##### Provided text #####
An advisory-only quantitative research platform for the Nepal Stock Exchange (NEPSE) — combining data-quality assurance, technical analysis, realistic backtesting, and explainable ML signal fusion.
Important
This project is research-only. It does not provide financial advice, guarantee profit, or execute live trades. All outputs are advisory and require human review. There is no live broker execution and no autonomous trading.
- Overview
- Key Features
- Architecture
- Tech Stack
- Getting Started
- Usage
- API Reference
- Project Structure
- Implementation Roadmap
- Testing & Quality
- Contributing
- Research Boundary
- License
- Maintainer
The NEPSE AI Trading Research Platform is a comprehensive quantitative research system built specifically for the Nepal Stock Exchange. It delivers an end-to-end workflow — from raw market-data ingestion through strategy development, realistic backtesting, and advisory signal generation — designed for individual traders, finance students, and small quant teams.
NEPSE is a small, illiquid market where data quality and execution assumptions are critical. This platform addresses that by enforcing trust-score data-quality gates, modelling realistic transaction costs, and making every signal explainable.
These are research/evaluation gates — not guarantees of trading profit.
| Metric | Target |
|---|---|
| Sharpe Ratio | > 1.2 |
| Maximum Drawdown | < 20% |
| Win Rate | > 55% |
| Data Trust (90% of symbols) | ≥ 0.7 |
| Feature Freshness | < 24h |
- Multi-source data ingestion — ShareSansar, MeroLagani scraper with manual CSV fallbacks.
- Data-quality gating — automated trust scoring (completeness, consistency, freshness, volume, cross-source) with
NORMAL/DEGRADED/SAFE_MODEsystem states. - Realistic backtesting — fees (0.5%), slippage (5 bps), liquidity filters, partial fills, execution delay, stop-loss / take-profit / trailing-stop exits, and benchmark comparison.
- Explainable signal fusion — combines technical, ML, and sentiment signals with calibrated confidence and feature attribution (SHAP).
- Machine learning suite — baseline models (logistic / random forest / XGBoost), LSTM forecasting, XLM-R sentiment, and an experimental meta-learning research module (RL/GNN planned, not yet implemented).
- MLOps & governance — model registry, drift monitoring, automated retraining, and human-approval promotion gates.
- 15-page Streamlit dashboard + a notebook-driven research workflow and a full REST API with auto-generated Swagger docs.
Data Sources → Ingestion → Validation → Database → Feature Engineering
→ Data Quality → Trust Scoring → Backtesting → Dashboard / API / Alerts
The system is organized into three layers:
- User interfaces — Streamlit dashboard, Jupyter notebooks, and the FastAPI REST API.
##### Record excerpts #####
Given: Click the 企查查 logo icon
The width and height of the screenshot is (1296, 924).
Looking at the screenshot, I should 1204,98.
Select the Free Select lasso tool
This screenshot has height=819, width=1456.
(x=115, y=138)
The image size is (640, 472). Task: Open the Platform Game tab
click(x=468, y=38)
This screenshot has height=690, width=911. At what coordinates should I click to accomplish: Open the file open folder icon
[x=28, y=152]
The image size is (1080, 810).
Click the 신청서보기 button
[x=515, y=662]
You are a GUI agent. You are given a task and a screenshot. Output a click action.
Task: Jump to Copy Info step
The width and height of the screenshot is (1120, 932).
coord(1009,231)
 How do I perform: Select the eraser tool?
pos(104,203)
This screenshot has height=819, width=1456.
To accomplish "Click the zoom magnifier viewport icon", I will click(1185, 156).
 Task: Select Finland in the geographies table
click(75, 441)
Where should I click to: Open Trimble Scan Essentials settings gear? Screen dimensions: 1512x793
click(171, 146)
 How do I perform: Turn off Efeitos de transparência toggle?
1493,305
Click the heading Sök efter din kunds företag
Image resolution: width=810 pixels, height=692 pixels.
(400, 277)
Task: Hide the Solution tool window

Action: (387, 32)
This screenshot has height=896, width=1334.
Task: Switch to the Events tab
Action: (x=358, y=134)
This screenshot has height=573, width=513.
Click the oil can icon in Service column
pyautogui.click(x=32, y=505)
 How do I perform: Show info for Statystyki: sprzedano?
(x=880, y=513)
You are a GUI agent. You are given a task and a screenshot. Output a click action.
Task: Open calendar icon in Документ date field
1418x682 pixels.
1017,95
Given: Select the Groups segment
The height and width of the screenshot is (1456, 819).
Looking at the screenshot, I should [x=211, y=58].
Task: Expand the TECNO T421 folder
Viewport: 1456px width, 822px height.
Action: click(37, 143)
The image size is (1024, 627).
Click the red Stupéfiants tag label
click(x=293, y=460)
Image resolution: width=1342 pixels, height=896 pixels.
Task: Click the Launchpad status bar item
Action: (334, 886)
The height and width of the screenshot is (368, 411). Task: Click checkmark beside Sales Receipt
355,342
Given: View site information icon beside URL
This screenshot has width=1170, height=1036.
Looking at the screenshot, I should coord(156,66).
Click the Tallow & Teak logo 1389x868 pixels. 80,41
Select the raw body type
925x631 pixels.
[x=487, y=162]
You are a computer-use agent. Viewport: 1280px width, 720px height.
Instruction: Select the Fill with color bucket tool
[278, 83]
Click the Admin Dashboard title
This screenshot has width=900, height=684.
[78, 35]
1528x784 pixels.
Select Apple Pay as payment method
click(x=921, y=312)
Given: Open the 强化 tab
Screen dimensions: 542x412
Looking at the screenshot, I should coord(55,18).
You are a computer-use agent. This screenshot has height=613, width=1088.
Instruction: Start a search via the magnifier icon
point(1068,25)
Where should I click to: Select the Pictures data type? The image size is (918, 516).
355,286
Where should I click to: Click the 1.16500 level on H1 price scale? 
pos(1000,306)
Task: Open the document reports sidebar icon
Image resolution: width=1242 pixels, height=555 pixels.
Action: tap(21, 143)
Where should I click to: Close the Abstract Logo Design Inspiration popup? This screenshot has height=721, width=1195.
#####
Required task 1:
Print the stretch of the NEPSE research platform description from "- 15-page Streamlit" through "FastAPI REST API.".
Required task 2:
In the NEPSE research platform description, what target is set for maximum drawdown?
Required task 3:
Pick up the NEPSE research platform description after its last sentence and keep writing it.

Exercise result 1:
- 15-page Streamlit dashboard + a notebook-driven research workflow and a full REST API with auto-generated Swagger docs.
Data Sources → Ingestion → Validation → Database → Feature Engineering
→ Data Quality → Trust Scoring → Backtesting → Dashboard / API / Alerts
The system is organized into three layers:
- User interfaces — Streamlit dashboard, Jupyter notebooks, and the FastAPI REST API.

Exercise result 2:
Less than 20%.

Exercise result 3:
- Backend services — ingestion, data quality, feature engineering, backtesting, signal fusion, risk management, ML training/inference, and MLflow tracking.
- Data & storage — PostgreSQL (optionally TimescaleDB), Redis cache/queue, and disk artifacts for models, datasets, and backtest results.
See
docs/ARCHITECTURE.mdfor the full system design and data model.
| Layer | Technologies |
|---|---|
| Backend & API | Python 3.12, FastAPI, Uvicorn, Pydantic v2 |
| Database & ORM | PostgreSQL 13+ (TimescaleDB optional), SQLAlchemy 2.0, Alembic |
| Cache & Queue | Redis |
| ML & Tracking | scikit-learn, XGBoost, PyTorch (LSTM), MLflow, NumPy/Pandas |
| Dashboard & Research | Streamlit, Jupyter, Plotly |
| DevOps | Docker & Docker Compose, GitHub Actions, Kubernetes (infra/k8s/) |
| Quality | pytest, ruff, mypy |
- Python 3.12
- PostgreSQL 13+ and Redis (or use Docker Compose, which provisions both)
- Git
**Windows (PowerShell)**
# 1. Clone the repository
git clone https://github.com/Aashish-po/Nepse-AI-Trading-System.git
cd "Nepse-AI-Trading-System"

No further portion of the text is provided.